6. Wir müssen am oder trotz des Schmerzes wachsen
„Wir müssen uns darüber bewusst werden, dass wir größer als unser Schmerz sind“, sagte García-Monge. Wieder einer seiner Sätze, die so viel Wahrheit beinhalten, dass ich ihn mit dir teilen möchte. Größer als unser Schmerz zu sein, bedeutet, anzunehmen, dass nicht er uns ausschließlich definiert. Wir sind mehr als das. Es bedeutet, anzuerkennen, dass wir über sehr nützliche Werkzeuge verfügen, die wir nur entdecken und anwenden müssen, um uns selbst zu helfen und uns auf diesem schwierigen Weg zu begleiten, der allerdings nur menschlich ist, da wir aus Schmerzen eine Lektion werden lassen können.
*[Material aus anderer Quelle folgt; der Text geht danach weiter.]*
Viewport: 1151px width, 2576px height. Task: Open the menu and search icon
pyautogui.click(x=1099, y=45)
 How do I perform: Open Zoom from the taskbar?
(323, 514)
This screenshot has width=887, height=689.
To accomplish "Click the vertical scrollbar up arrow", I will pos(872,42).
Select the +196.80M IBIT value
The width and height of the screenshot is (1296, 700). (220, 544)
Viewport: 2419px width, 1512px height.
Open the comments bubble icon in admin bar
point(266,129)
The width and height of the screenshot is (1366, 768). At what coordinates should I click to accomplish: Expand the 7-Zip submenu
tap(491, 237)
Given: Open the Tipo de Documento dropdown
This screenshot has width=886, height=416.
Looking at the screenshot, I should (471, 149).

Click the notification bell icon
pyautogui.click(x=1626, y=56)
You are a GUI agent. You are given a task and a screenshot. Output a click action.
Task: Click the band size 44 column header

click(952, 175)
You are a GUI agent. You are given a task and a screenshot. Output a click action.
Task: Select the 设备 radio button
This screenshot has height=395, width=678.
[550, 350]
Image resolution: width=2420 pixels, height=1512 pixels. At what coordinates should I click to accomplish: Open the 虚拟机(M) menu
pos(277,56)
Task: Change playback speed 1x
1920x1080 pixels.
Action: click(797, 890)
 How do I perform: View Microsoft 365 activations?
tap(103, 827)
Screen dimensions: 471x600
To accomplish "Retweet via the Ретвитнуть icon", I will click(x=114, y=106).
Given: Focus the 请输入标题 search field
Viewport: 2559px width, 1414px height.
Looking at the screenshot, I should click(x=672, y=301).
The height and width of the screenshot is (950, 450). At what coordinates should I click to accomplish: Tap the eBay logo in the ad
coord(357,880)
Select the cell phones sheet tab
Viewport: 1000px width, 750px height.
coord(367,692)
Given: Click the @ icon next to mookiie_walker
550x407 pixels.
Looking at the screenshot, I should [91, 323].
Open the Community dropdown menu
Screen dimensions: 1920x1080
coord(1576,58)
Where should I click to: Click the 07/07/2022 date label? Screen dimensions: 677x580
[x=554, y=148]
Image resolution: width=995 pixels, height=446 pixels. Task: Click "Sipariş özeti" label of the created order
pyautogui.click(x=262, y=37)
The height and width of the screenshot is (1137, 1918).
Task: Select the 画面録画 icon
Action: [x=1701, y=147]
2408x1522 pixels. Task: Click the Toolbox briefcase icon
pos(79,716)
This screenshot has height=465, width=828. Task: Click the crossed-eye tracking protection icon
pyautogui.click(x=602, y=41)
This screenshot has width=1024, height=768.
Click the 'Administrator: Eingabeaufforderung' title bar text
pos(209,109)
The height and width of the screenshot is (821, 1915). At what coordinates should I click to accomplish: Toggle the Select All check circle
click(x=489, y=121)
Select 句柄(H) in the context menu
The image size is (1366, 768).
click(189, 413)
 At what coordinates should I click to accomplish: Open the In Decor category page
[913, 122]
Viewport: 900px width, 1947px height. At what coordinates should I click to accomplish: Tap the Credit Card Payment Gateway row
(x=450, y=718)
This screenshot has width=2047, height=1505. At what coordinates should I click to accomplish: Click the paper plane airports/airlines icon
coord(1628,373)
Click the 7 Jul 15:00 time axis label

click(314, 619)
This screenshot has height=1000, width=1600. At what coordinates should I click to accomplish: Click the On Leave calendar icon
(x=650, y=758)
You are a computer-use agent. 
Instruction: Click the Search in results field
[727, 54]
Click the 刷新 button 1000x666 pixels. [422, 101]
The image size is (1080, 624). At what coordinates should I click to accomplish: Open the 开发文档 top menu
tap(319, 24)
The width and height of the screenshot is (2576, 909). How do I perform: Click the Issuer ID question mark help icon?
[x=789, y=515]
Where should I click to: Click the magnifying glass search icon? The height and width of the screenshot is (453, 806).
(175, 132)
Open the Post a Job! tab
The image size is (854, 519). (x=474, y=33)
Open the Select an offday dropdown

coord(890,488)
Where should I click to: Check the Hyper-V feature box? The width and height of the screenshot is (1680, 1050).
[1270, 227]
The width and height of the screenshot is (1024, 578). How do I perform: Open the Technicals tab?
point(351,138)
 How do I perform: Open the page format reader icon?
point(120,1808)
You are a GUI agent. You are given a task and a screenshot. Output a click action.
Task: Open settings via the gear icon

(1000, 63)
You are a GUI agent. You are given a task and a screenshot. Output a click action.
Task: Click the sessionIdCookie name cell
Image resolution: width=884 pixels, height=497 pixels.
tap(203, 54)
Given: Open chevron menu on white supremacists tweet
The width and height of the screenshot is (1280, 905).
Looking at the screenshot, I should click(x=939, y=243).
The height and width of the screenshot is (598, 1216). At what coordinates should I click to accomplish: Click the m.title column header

Ich lade somit alle dazu ein, die gerade eine schwierige Zeit durchmachen, euch so ehrlich wie es eben nötig ist, zuzuhören, die Verantwortung für das zu übernehmen, was euch betrifft und nicht andere und euch selbst zu bemitleiden. Letztendlich ist das doch nur eine weitere Lektion in unserem Leben.